REQUIREMENTS:
• A. Write out the part of the book review starting with "From Jason Andrew" and going on through "times since then.".
• B. Write what comes next in the book review, picking up after its final sentence.

╭─ DOCUMENT EXTRACT

From Jason Andrew (highway_west):

This short book is a collection of thoughts and reflections disguised as the personal dictionary of a possibly fictional version of the author. I found it very intriguing. I’ve read through it twice and skimmed it several times since then.

Warning: this book is NOT a speculative work as most of Peek’s other fiction such as Black Sheep. In theory, we’re reading about the man who has been nowhere, done nothing, and met nobody. However, this book is about truth and point of view. How much does the truth really matter when it comes to the writers? Does it matter if these stories about Peek’s life actually happened? Sly entries about JT LeRoy, Helen Demidenko, and other literary frauds are peppered through out the book. Is this entire book a fake-out? The real fun comes from trying to separate the lies from the truth and exploring the idea that maybe truth can be personal as well as universal.

My favorite entry was about a classroom of children that sang a racist song to a Hindi teacher and the guilt that the writer felt afterwards. I wasn’t familiar with the product references, I presume it is an Australian reference, but the emotions were spot on. In the end, I didn’t care if the entries were completely true. Certainly my gut felt they were true and that is the highest praise one can give to any book.

╰─
╭─ INFORMATION SUPPLIED

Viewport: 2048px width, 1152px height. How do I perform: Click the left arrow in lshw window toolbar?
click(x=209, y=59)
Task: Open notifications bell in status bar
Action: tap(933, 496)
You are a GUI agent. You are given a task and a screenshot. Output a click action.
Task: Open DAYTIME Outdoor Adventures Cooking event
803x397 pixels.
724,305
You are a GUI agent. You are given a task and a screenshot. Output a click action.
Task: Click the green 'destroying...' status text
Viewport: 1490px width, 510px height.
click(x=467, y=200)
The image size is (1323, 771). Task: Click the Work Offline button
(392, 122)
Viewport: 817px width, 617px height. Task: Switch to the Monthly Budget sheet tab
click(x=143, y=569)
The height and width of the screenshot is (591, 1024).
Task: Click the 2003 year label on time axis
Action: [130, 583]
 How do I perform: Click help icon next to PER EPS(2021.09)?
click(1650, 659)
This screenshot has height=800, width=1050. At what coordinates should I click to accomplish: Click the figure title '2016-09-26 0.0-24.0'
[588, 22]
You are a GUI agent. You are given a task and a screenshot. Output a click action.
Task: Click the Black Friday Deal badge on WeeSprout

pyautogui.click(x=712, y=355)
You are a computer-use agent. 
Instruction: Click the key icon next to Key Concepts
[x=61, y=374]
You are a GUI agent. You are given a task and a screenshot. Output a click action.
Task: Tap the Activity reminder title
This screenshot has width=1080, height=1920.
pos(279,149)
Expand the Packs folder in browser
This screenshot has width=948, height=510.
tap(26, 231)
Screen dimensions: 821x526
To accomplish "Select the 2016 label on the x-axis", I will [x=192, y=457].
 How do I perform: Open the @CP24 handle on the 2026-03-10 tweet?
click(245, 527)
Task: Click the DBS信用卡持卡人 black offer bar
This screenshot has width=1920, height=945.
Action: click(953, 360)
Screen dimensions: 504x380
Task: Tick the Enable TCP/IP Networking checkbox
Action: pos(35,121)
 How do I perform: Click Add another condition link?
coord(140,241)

╰─

ANSWERS PROVIDED:
• A.
From Jason Andrew (highway_west):

This short book is a collection of thoughts and reflections disguised as the personal dictionary of a possibly fictional version of the author. I found it very intriguing. I’ve read through it twice and skimmed it several times since then.

• B.
The other week I came across a blog entry of someone in Queensland trying to get 26lies into a University course. How cool is that?

Obviously, we're, like, a cult classic now, and you should buy it from Amazon, or buy it from Wheatland Press.

(And this, here, is the write up of the book in the Ziesing Books catalogue: "New Very interesting-like virtually all the stuff from Wheatland. Get this: It began as a blog game: the blogger was to write an entry with ten words that all began with the letter they'd been given by a friend. Peek started working his way through the alphabet. By the time he got several letters into the alphabet Deborah Layne was convinced his stuff was worth a book. Here it is--one of the goofiest darn things you've ever read.")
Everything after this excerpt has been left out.